> Written exercise:
Copy all of the data below word for word, but leave out the pictures.

[Entries with target coordinates]
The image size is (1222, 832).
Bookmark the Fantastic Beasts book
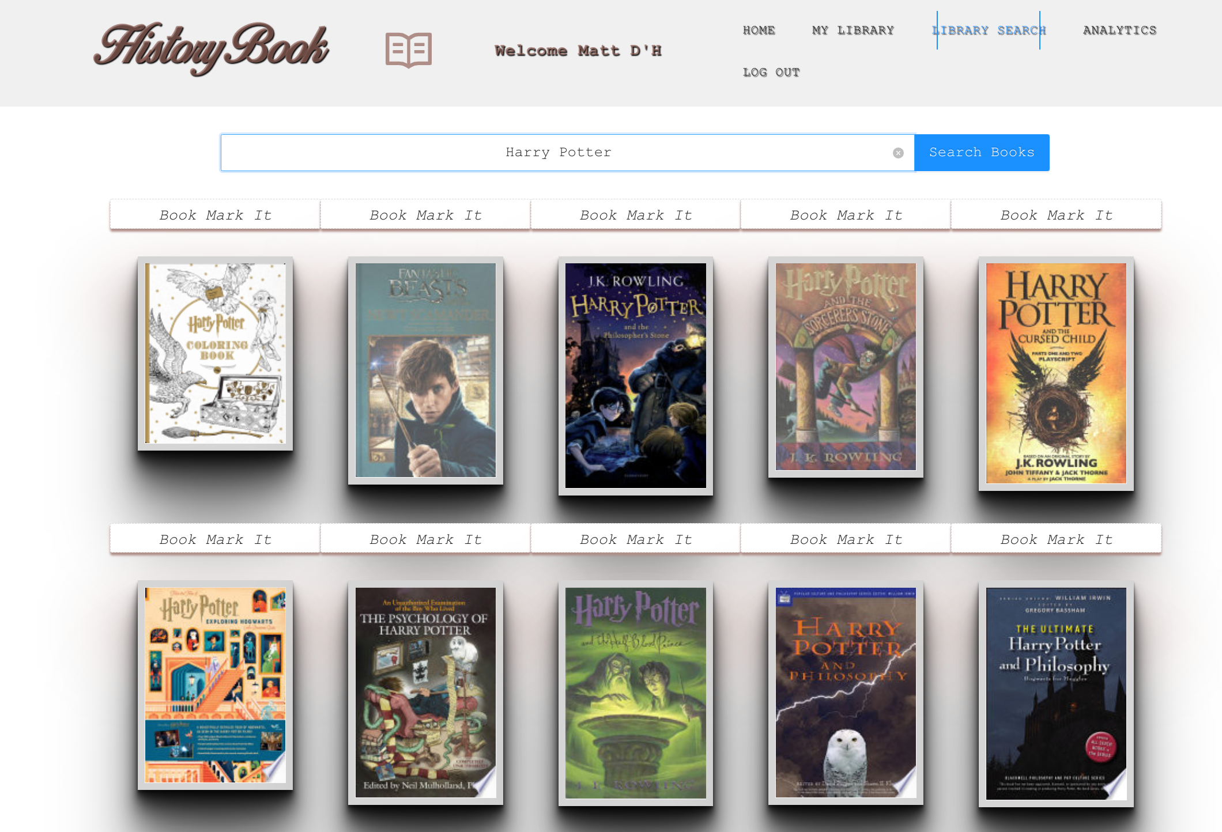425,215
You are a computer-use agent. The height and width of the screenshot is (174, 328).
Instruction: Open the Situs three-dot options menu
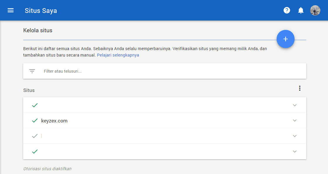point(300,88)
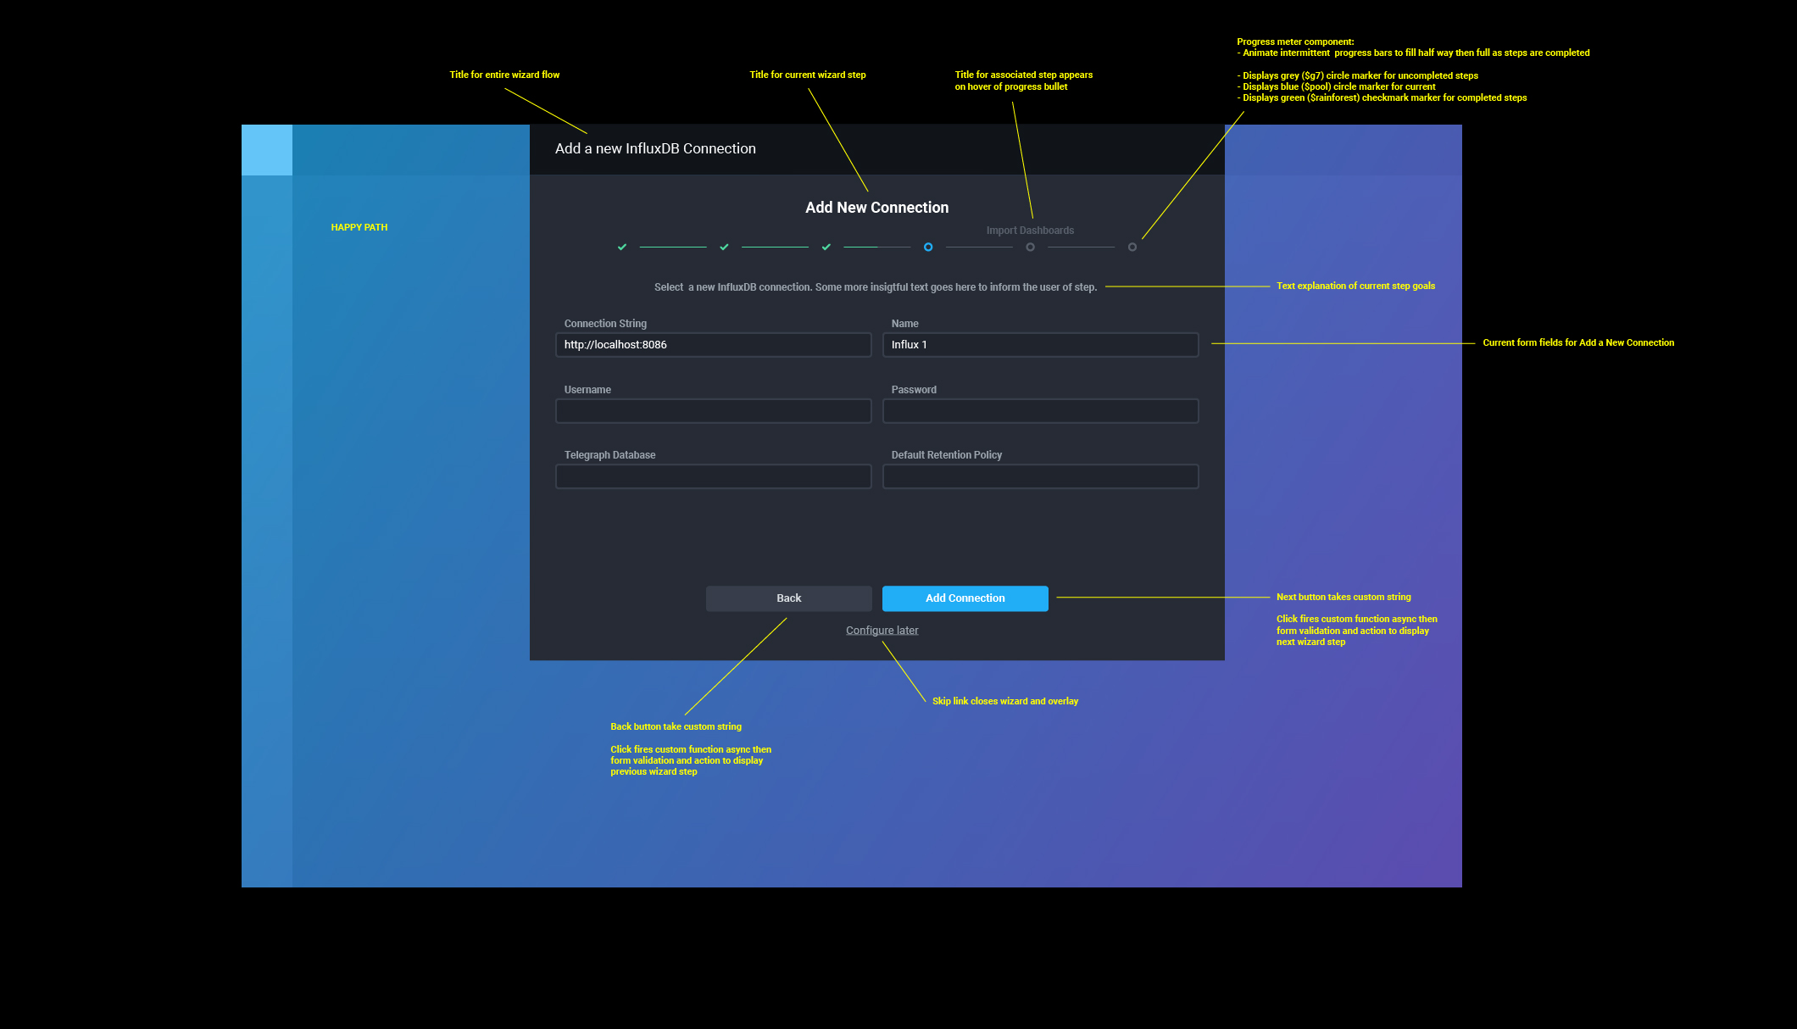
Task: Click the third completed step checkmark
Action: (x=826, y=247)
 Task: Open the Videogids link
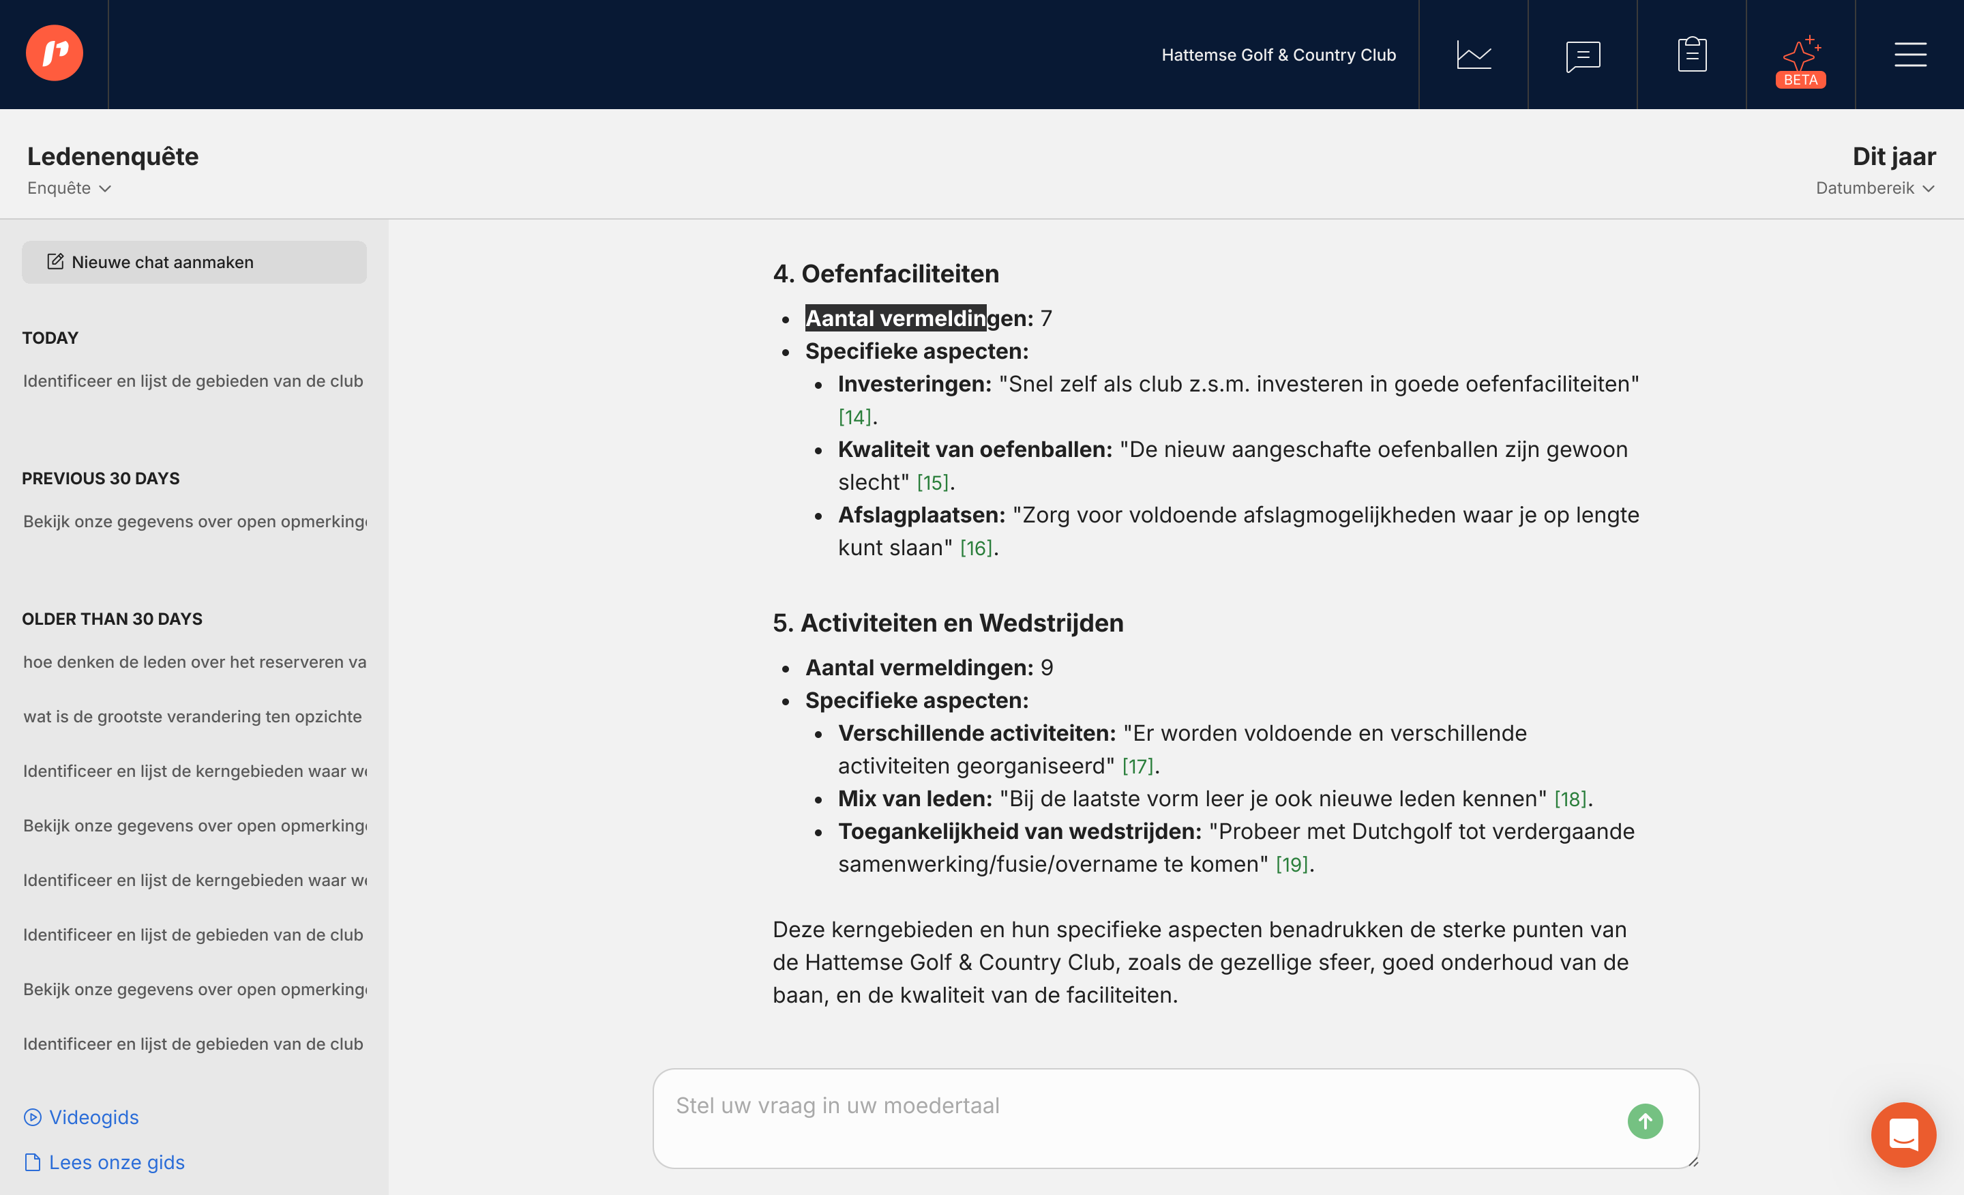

> Answer below:
The image size is (1222, 832).
Bookmark the Fantastic Beasts book
425,215
You are a computer-use agent. The height and width of the screenshot is (174, 328).
Instruction: Open the Situs three-dot options menu
point(300,88)
Task: Click the third completed step checkmark
Action: (x=826, y=247)
 Task: Open the Videogids link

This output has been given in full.